My favorite approach (that generalizes to several variants of this question) is somewhat high browed in the sense that it uses properties of algebraic field extensions. Outlining it for the benefit of the readers familiar with that theory.

*

*As $x^3+1/x^3=q_3\in\Bbb{Q}$ the number $x$ is a zero of the polynomial
$P_3(T)=T^6-q_3T^3+1$ with rational coefficients. Therefore $x$ is an algebraic number. Let $m(T)\in\Bbb{Q}[T]$ be its minimal polynomial.

*The other zeros of $P_3(T)$ are $x^{\pm1}\omega^j$, $\omega=e^{2\pi i/3}$ a primitive third root of unity, $j\in\{0,1,2\}$. Therefore the zeros of $m(T)$
are among these numbers.

*But, as $x^4+1/x^4=q_4\in\Bbb{Q}$, $x$ is also a zero of the polynomial
$P_4(T)=T^8-q_4T^4+1$. The zeros of $P_4(T)$ are seen to be $x^{\pm1}i^j$, $j\in\{0,1,2,3\}$.

*The zeros of $m(T)$ are common zeros of both $P_3(T)$ and $P_4(T)$, so they can only be $x^{\pm1}$.

*But $$r(T):=(T-x)(T-\frac1x)=T^2-(x+\frac1x)T+1.$$ Either $x$ is rational, when the claim is trivial, or $m(T)=r(T)$, implying that the coefficients of $r(T)$ are rational. Here $x+\dfrac1x$ is the coefficient of the linear term of $r(T)$ and we are done in this case as well.

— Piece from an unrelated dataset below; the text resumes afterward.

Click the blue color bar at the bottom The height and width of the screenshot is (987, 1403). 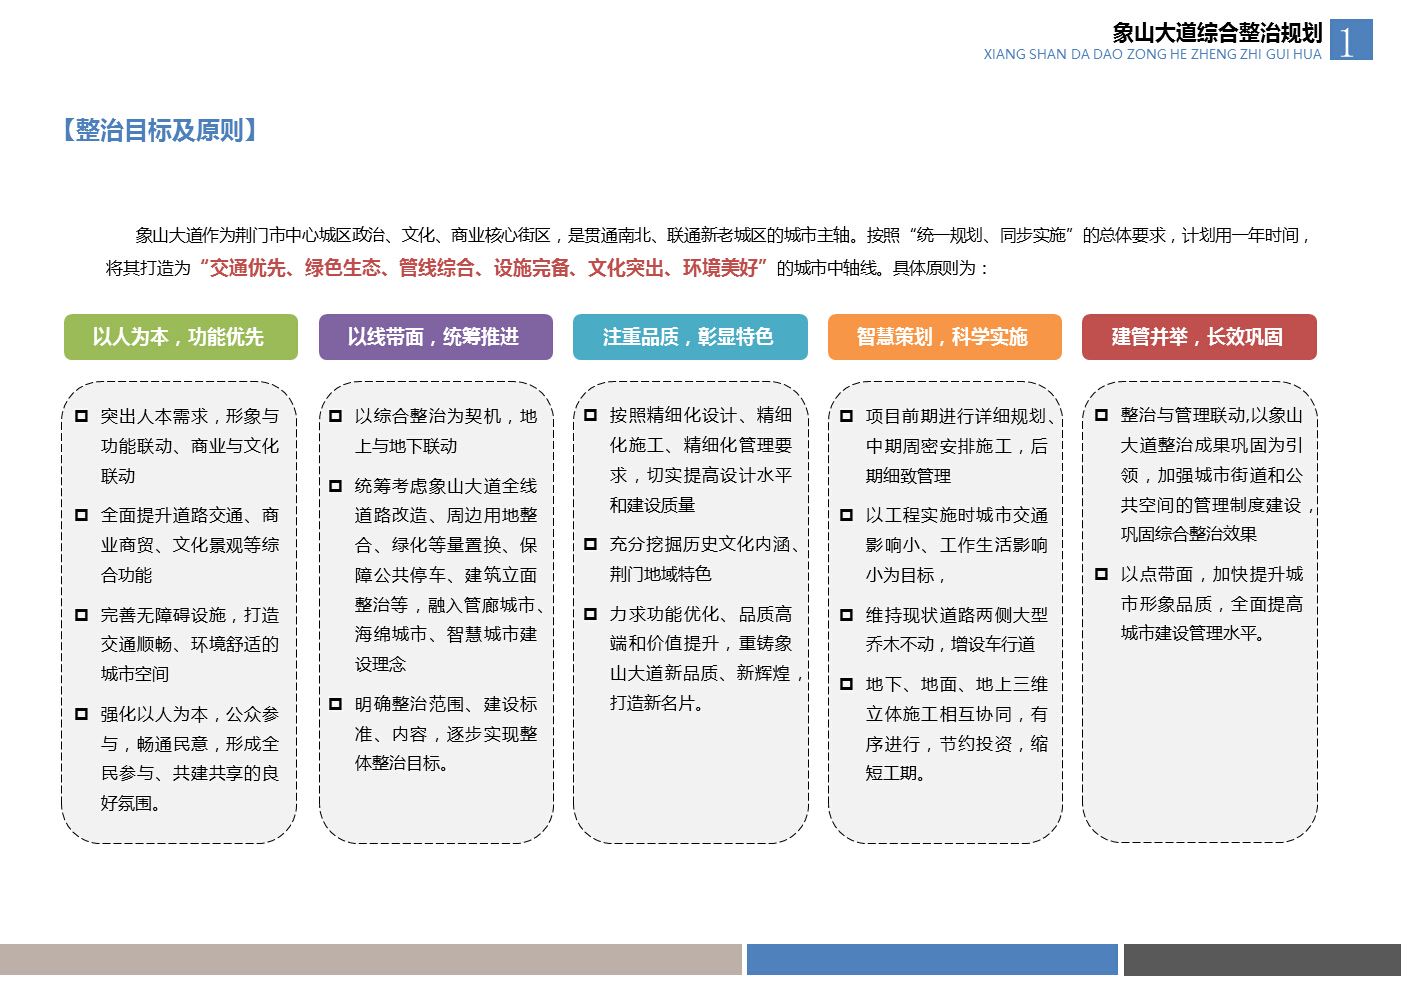(x=932, y=959)
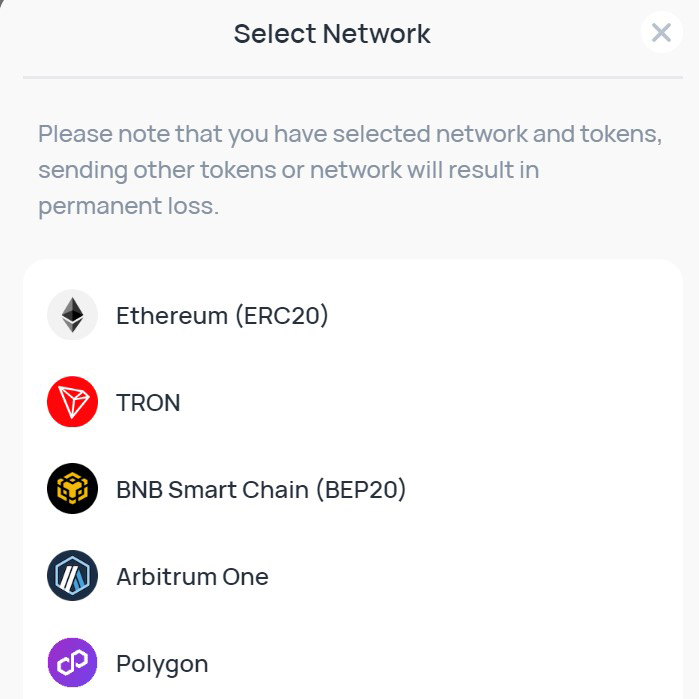
Task: Click the ERC20 text in parentheses
Action: click(282, 316)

Toying with Mathematica gives the following elementary method.
Write $u=x+\dfrac1x$. We are given that (see the linked thread)
$$
A=x^3+\frac1{x^3}=u^3-3u
$$
and
$$
B=x^4+\frac1{x^4}=u^4-4u^2+2
$$
are rational. Hence so is the quantity
$$
\frac{A^3+AB-3A}{B^2-1}=u.
$$

Explaining the reason why some formula like the one above writing $u$ in terms of $A$ and $B$ must exist. Let's treat $u$ as a variable, an element transcendental over $\Bbb{Q}$. Write $F=\Bbb{Q}(u)$ for the field of rational functions. It has subfields $K_1=\Bbb{Q}(A)$ and $K_2=\Bbb{Q}(B)$. We immediately see that the respective extension degrees are $[F:K_1]=3$ and $[F:K_2]=4$. By the tower law, the only possibility is then that the compositum $K_1K_2=\Bbb{Q}(A,B)$ must be all of $F$. Consequently $u$ can be written as a rational function (with rational coefficients) in $A$ and $B$. Observe that the representation is not unique, because $A$ and $B$ are algebraically dependent over $\Bbb{Q}$ given that they both reside in the same transcendence degree one extension $F$.